- O 3º Painel do Seminário Jurídico de Seguros, realizado no auditório do Superior Tribunal de Justiça (STJ) em outubro, trouxe como tema principal “O Código Civil e o Contrato de Seguros”, abordando os ajustes e atualizações necessários para o anteprojeto de reforma
- O encontro reuniu especialistas em direito securitário, que discutiram pontos cruciais para a modernização e adequação das legislações de seguros às novas demandas sociais e tecnológicas
A atualização do Código Civil discutida no Seminário Jurídico de Seguros busca modernizar as normas sobre contratos de seguros para acompanhar as mudanças tecnológicas e sociais recentes. A ideia é tornar esses contratos mais claros e equilibrados, facilitando a relação entre seguradoras e consumidores e mantendo a proteção do Código de Defesa do Consumidor nos contratos de seguro em massa. Além disso, pretende simplificar as regras para contratos de grande porte, especialmente entre grandes empresas
Principais pontos de atenção no anteprojeto de reforma
Washington Luís Bezerra da Silva, presidente da Comissão de Assuntos Jurídicos, destacou algumas questões delicadas no anteprojeto, incluindo:
- Compartilhamento de informações sigilosas com fraudadores: Bezerra defendeu o uso de documentos menos detalhados para notificar fraudes a beneficiários, especialmente quando há suspeita de que o beneficiário seja o próprio fraudador.
- Disparidade na tributação do IOF: o presidente da Comissão alertou para o impacto dessa diferença entre Seguros de Pessoas e de Danos, o que encarece o seguro para consumidores, especialmente os de garantia de dívidas
- Agravamento intencional do risco: ele também é contra a proposta de não considerar o agravamento intencional do risco como causa de perda de indenização em contratos simétricos entre grandes empresas, considerando isso uma potencial brecha para má-fé
- Prazo prescricional para Seguro Garantia: Bezerra defendeu que o prazo de um ano seja revisto, principalmente para contratos de obras públicas, onde o segurado (ente público) tem imediato conhecimento do descumprimento.
Equilíbrio na Interpretação dos contratos
O consultor legislativo Carlos Elias sublinhou a importância de um equilíbrio sensato na interpretação dos contratos de seguros, alertando contra uma visão excessivamente intervencionista que possa desestabilizar o sistema mutualista, base do setor. Para ele, o novo anteprojeto deve proteger o segurado sem comprometer a segurança jurídica das seguradoras.

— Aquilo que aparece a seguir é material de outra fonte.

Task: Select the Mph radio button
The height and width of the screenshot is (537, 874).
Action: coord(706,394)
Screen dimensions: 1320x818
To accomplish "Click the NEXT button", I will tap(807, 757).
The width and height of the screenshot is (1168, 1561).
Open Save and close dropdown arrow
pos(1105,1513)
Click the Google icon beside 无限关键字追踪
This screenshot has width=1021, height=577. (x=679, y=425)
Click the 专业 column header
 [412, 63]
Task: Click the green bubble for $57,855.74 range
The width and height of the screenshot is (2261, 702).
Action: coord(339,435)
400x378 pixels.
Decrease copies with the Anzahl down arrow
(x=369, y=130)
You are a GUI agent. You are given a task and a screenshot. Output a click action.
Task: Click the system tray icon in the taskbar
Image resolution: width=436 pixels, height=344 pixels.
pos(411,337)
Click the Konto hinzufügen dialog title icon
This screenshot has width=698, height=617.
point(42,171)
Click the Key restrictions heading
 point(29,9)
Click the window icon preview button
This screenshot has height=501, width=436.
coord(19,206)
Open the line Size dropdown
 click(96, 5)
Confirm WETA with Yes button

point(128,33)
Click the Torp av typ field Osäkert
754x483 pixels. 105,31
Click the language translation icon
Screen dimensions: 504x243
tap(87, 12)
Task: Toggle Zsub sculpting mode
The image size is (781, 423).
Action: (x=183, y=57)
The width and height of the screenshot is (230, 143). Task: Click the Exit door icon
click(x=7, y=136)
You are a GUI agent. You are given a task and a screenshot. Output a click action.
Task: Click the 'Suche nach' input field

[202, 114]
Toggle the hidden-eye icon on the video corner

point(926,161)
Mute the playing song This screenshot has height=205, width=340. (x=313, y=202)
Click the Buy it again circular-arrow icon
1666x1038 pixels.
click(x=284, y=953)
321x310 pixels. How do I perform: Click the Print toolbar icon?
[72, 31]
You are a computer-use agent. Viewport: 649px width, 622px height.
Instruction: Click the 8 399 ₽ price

Carlos Elias também enfatizou pontos como:
- Culpa e dolo: o anteprojeto deve deixar claro que a culpa não pode ser causa de exclusão de cobertura, exceto em casos de dolo, com exclusão por culpa grave aplicada apenas em contratos paritários.
- Delimitação de riscos e boa-fé: Elias reforçou a importância de manter a delimitação de riscos para equilibrar os prêmios, além da boa-fé objetiva para alinhar expectativas de conduta entre as partes.
Aspectos positivos da reforma
A advogada Angélica Carlini trouxe uma visão otimista sobre os avanços da reforma, destacando:
- Paridade entre as partes: A presunção de contratos simétricos e paritários, salvo prova em contrário, aumenta o equilíbrio na relação segurado-seguradora.
- Incorporação de usos e costumes: A interpretação das cláusulas em resseguros será facilitada pela aplicação dos costumes de mercado.
- Parâmetros objetivos e contratos conexos: Os parâmetros definidos em comum acordo e a interpretação conjunta de contratos coligados ajudarão na transparência e alinhamento de expectativas, especialmente em seguros de grandes riscos.